As some examples, fino and manzanilla have dominant volatile compounds such as acetaldehydes (present in walnuts, green apples, spanish ham), acetoin (fatty, creamy & buttery flavors), lactones (apricot, peach, coconut), diacetyls (butter and cheese), solerone (dried figs), and terpenes (citrus fruits and flowers). Now, acetoin is also found in apples, leeks, asparagus, broccoli, brussel sprouts, roasted coffee beans, strawberries, quinces, cantaloupe, corn syrup, fermented tea, butter, cheese, milk, and yogurt. Terpenes are also found in basil, bergamot, rosewood, cinnamon, coriander, fresh figs, ginger, mint, nutmeg, olives, grapes, rice, rosemary, safforn and citrus zests.
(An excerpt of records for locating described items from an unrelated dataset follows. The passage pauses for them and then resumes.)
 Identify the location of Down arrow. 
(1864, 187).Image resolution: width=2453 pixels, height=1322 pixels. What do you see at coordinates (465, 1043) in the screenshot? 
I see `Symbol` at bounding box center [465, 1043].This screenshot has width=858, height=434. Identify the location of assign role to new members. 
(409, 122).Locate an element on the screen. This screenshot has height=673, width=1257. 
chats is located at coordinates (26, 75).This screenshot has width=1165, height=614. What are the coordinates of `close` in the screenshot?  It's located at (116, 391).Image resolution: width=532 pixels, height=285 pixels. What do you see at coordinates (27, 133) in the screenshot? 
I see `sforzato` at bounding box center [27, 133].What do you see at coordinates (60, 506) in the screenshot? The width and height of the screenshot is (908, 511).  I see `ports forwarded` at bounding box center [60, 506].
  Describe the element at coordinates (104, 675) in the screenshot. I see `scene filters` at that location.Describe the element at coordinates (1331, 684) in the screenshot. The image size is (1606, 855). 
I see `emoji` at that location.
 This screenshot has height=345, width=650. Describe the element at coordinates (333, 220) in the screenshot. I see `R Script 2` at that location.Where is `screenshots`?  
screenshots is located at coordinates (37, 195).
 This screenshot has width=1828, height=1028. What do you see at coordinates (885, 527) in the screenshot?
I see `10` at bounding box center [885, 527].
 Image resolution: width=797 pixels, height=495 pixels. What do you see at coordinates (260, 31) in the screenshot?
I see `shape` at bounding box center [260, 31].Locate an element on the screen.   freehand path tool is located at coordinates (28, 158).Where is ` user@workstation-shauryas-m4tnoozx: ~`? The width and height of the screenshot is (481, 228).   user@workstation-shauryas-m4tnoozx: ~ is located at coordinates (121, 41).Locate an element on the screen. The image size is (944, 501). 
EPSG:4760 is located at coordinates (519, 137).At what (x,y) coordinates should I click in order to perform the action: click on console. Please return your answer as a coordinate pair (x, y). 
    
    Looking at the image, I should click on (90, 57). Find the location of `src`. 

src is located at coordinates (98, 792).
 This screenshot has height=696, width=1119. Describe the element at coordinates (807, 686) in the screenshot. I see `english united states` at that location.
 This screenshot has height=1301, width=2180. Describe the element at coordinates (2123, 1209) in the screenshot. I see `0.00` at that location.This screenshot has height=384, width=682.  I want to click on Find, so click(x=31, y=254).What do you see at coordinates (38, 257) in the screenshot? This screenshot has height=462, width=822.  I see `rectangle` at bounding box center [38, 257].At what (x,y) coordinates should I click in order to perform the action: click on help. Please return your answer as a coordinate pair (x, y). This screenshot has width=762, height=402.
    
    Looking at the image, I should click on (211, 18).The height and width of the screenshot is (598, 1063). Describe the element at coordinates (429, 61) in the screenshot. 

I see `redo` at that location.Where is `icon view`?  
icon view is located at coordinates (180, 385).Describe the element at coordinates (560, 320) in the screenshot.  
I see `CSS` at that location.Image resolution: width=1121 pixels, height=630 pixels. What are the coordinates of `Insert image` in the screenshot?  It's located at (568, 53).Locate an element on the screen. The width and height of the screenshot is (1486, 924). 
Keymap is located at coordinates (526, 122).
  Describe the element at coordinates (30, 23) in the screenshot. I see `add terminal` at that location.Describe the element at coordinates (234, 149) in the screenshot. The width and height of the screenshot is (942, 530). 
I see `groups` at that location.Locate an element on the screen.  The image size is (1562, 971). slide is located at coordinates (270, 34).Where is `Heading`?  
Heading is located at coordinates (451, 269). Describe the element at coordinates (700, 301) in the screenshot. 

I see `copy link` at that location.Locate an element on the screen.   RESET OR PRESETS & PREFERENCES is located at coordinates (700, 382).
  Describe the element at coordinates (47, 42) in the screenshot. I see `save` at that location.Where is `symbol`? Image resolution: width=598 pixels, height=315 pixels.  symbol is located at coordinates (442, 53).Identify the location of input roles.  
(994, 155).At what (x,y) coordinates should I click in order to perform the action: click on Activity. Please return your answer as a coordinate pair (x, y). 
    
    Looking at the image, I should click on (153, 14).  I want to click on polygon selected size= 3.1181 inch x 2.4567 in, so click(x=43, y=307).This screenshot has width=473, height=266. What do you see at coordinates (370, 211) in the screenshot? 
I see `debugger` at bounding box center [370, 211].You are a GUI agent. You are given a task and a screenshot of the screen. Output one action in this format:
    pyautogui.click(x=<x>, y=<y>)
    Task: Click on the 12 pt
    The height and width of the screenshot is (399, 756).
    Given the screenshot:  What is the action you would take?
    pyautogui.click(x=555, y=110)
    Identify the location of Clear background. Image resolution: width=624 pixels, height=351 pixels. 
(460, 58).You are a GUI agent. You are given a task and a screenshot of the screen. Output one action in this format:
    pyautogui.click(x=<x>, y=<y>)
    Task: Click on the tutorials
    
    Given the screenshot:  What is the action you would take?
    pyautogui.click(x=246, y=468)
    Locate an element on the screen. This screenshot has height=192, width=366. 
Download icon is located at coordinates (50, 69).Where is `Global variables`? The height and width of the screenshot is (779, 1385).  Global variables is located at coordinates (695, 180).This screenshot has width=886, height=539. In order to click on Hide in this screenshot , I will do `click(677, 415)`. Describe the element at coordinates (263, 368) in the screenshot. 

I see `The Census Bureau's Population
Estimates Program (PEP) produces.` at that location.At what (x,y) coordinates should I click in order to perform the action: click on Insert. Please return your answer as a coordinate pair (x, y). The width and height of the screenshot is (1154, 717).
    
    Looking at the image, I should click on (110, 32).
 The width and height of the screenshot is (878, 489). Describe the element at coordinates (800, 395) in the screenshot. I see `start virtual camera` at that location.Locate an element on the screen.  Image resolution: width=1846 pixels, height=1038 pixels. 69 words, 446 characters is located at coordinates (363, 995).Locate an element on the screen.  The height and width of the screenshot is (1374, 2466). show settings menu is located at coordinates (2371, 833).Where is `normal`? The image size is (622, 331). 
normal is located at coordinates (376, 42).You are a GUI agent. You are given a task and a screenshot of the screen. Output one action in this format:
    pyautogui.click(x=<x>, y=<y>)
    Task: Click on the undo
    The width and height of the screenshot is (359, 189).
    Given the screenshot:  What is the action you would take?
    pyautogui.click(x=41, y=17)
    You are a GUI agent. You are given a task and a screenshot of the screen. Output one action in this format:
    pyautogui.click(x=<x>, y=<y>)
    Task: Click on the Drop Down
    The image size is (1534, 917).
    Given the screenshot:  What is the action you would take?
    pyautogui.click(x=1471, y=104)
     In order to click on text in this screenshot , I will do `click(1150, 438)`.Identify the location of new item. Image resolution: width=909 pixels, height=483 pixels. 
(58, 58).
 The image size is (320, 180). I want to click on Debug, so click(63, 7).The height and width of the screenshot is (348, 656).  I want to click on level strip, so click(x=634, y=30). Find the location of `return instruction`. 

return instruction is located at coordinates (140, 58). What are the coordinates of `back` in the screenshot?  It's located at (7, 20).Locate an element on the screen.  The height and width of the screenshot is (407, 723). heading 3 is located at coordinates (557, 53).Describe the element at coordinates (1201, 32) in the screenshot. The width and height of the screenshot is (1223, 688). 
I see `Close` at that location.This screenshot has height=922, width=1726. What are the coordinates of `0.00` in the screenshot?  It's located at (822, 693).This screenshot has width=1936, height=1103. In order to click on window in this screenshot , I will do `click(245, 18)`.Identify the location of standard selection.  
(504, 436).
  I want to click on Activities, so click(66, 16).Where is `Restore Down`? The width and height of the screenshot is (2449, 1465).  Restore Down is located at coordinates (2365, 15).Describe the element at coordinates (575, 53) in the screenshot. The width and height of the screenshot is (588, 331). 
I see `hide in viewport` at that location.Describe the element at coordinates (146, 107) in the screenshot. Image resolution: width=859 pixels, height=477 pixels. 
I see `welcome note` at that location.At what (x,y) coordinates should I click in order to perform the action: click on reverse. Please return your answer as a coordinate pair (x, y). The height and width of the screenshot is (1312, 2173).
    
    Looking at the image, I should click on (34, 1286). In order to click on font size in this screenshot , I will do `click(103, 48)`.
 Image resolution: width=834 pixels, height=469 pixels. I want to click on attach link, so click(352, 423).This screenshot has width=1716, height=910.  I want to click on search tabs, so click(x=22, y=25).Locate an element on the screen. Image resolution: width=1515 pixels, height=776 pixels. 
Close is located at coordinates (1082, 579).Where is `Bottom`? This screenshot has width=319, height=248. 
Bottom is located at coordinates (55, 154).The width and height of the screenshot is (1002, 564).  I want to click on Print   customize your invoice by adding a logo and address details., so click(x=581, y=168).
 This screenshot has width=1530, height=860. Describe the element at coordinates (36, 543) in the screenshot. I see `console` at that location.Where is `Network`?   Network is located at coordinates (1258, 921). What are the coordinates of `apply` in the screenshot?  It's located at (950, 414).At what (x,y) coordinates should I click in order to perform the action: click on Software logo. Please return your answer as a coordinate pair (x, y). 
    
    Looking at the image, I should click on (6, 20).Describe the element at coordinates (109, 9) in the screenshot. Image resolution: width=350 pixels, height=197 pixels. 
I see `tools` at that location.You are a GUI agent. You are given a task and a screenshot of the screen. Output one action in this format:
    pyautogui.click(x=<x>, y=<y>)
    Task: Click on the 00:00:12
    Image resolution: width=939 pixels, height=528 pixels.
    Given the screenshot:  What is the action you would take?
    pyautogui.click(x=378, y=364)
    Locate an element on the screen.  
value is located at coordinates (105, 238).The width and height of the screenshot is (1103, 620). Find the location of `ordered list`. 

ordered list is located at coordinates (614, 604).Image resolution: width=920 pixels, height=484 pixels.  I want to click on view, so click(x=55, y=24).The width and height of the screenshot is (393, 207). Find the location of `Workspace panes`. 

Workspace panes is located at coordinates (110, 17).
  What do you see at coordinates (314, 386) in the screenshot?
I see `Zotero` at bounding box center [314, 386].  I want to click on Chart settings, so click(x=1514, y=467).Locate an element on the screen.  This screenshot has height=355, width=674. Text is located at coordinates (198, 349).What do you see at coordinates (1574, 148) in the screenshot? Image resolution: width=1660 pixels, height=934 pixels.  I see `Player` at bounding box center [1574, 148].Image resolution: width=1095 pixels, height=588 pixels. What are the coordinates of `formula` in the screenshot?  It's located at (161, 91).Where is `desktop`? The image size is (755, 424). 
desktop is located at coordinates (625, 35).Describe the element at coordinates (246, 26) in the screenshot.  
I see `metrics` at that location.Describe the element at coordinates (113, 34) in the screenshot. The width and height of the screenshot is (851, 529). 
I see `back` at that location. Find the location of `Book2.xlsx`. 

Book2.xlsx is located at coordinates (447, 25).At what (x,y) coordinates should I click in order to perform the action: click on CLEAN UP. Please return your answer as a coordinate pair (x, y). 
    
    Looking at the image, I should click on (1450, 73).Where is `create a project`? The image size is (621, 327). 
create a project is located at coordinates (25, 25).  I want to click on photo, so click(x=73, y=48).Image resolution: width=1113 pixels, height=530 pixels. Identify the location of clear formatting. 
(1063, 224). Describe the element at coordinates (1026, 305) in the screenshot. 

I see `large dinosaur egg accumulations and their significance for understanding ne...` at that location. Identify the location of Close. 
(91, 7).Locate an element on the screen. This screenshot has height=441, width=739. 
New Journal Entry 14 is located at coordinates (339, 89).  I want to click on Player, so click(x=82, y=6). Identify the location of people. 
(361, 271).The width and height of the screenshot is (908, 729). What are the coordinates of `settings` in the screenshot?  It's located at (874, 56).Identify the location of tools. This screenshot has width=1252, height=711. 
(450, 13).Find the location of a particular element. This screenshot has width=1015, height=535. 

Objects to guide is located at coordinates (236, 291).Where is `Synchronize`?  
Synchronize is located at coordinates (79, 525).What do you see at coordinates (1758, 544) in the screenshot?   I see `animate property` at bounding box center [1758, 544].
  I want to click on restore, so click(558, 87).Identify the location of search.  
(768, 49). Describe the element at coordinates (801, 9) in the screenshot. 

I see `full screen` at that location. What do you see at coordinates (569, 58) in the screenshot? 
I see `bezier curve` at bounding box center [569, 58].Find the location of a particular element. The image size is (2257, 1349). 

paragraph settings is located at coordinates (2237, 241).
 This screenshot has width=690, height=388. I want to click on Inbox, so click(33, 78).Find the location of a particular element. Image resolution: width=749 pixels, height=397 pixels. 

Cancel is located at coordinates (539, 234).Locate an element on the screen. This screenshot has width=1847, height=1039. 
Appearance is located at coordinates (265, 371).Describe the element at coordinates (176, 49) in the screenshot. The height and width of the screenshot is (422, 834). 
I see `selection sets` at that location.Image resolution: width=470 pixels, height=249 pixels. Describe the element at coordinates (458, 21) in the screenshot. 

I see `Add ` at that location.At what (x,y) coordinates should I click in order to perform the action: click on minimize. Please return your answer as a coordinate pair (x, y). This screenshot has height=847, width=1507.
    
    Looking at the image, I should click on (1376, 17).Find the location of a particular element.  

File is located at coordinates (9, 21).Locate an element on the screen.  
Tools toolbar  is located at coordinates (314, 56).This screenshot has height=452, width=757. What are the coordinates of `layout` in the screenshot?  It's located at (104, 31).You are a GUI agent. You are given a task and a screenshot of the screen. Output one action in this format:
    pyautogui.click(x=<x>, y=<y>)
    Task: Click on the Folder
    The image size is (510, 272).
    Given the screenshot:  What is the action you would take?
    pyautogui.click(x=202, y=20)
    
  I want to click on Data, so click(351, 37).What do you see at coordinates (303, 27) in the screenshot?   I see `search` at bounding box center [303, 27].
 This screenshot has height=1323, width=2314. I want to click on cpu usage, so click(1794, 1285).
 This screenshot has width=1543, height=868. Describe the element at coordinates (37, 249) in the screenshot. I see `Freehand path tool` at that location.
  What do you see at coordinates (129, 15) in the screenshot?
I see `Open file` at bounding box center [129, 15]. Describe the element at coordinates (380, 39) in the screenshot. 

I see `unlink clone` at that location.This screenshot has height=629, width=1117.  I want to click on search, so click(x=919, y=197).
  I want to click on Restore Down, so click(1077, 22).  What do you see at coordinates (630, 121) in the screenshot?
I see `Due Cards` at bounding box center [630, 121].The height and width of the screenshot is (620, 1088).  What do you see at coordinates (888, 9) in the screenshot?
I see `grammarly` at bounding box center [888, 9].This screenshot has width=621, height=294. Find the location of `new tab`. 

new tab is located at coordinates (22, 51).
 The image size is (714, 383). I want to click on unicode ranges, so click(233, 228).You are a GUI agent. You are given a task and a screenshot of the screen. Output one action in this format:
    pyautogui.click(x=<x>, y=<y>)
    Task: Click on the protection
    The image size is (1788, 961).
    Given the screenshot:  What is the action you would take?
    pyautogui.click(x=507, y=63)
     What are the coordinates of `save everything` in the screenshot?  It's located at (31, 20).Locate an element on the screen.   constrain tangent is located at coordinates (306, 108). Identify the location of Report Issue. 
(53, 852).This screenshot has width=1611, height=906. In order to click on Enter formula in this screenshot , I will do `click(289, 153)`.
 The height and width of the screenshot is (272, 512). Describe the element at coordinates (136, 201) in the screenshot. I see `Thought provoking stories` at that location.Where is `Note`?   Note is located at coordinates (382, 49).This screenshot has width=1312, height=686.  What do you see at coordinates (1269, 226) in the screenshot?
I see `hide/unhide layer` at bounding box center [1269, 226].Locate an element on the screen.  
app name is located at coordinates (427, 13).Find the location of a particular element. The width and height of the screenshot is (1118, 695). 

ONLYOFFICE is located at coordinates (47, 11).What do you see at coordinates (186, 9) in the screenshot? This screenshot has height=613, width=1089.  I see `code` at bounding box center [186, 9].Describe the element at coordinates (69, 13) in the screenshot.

Thus fino and manzanilla will likely pair well with all of those foods, or dishes which use those items as bridge ingredients. Asparagus is often considered one of those difficult, if not impossible, pairings, yet there is a scientific reason why fino would make a good match. You might not have considered pairing a fino with a steak, but use some of the terpene spices on that steak, and you might have yourself a delicious pairing.
Oloroso sherry, an oxidative style, possesses twice as many phenols as fino. Oloroso has four dominant phenols, including benzoic acid (almond aroma), cinnamic acid (cinnamon aroma), phenolic aldehyde (walnut aroma), and coumarin (vanillin, tonka bean and cut hay aromas). You will also find other volatile compounds such as sotolon (curry and walnuts), lactones, and pipernal (vanilla and floral aromas). Thus, oloroso will usually pair well with those foods or bridge ingredients which share a similar volatile aromatic compound.
I have but summarized a few of the findings from Chartier's book, and I highly recommend that you check it out. Chartier covers so many other aromatic families and wines, giving you plenty of advice and suggestions for food pairings you might not have considered before. Though the book uses some scientific terms and analysis, in general it is still fairly easy to understand. For the wine lover, who wants to better understand the scientific basis behind wine/food pairings, this is an excellent book. Though not comprehensive, it addresses a diverse selection of food and wine and a future volume may expand the selection.
So go out now and buy some dry sherry, maybe a fino or oloroso, and see how well it pairs with a diverse range of foods.